BEGIN Listed entries

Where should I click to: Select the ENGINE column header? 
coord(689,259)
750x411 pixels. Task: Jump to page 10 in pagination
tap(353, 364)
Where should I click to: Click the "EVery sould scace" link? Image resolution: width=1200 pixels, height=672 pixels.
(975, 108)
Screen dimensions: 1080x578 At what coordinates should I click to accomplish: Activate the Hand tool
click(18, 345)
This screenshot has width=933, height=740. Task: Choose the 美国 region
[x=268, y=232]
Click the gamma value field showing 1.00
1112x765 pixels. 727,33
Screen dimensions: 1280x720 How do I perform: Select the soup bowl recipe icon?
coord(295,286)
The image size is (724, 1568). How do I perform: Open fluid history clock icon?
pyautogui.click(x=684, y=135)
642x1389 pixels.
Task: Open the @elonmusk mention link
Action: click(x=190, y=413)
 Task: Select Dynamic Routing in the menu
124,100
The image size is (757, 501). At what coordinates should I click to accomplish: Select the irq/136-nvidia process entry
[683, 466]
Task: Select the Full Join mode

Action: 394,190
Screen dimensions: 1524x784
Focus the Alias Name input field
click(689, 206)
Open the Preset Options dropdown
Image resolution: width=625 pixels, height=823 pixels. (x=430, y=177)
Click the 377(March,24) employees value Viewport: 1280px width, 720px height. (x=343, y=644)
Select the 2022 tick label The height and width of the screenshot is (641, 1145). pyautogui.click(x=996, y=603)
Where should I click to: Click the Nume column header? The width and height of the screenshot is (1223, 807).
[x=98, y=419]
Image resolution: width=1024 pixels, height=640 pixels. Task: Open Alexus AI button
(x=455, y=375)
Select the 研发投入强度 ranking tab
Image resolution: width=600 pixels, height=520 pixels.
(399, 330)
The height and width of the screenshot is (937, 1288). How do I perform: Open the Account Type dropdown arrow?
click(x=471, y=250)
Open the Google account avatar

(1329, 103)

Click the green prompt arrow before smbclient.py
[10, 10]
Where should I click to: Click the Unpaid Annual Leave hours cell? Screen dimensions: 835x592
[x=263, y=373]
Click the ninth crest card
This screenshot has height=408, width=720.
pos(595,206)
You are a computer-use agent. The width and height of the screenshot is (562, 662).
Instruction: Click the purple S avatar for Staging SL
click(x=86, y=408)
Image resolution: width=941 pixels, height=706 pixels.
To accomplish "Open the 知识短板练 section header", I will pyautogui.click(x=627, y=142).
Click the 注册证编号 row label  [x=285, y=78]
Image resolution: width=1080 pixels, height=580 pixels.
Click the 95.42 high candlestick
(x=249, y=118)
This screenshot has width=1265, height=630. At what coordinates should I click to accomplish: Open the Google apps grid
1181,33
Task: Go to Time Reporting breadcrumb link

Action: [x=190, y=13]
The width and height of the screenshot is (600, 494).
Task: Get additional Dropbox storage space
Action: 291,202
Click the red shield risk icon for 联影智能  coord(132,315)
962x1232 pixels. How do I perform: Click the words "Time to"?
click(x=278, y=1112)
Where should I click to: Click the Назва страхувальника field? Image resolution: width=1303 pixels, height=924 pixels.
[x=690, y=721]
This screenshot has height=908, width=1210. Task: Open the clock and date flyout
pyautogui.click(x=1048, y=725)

END Listed entries

*Task to carry out*.
Given the records above, return exactly the lines starting at the line containing "This screenshot has width=1265, height=630." and ending at the line containing "Click the red", including both.

*Task result*.
This screenshot has width=1265, height=630. At what coordinates should I click to accomplish: Open the Google apps grid
1181,33
Task: Go to Time Reporting breadcrumb link

Action: [x=190, y=13]
The width and height of the screenshot is (600, 494).
Task: Get additional Dropbox storage space
Action: 291,202
Click the red shield risk icon for 联影智能  coord(132,315)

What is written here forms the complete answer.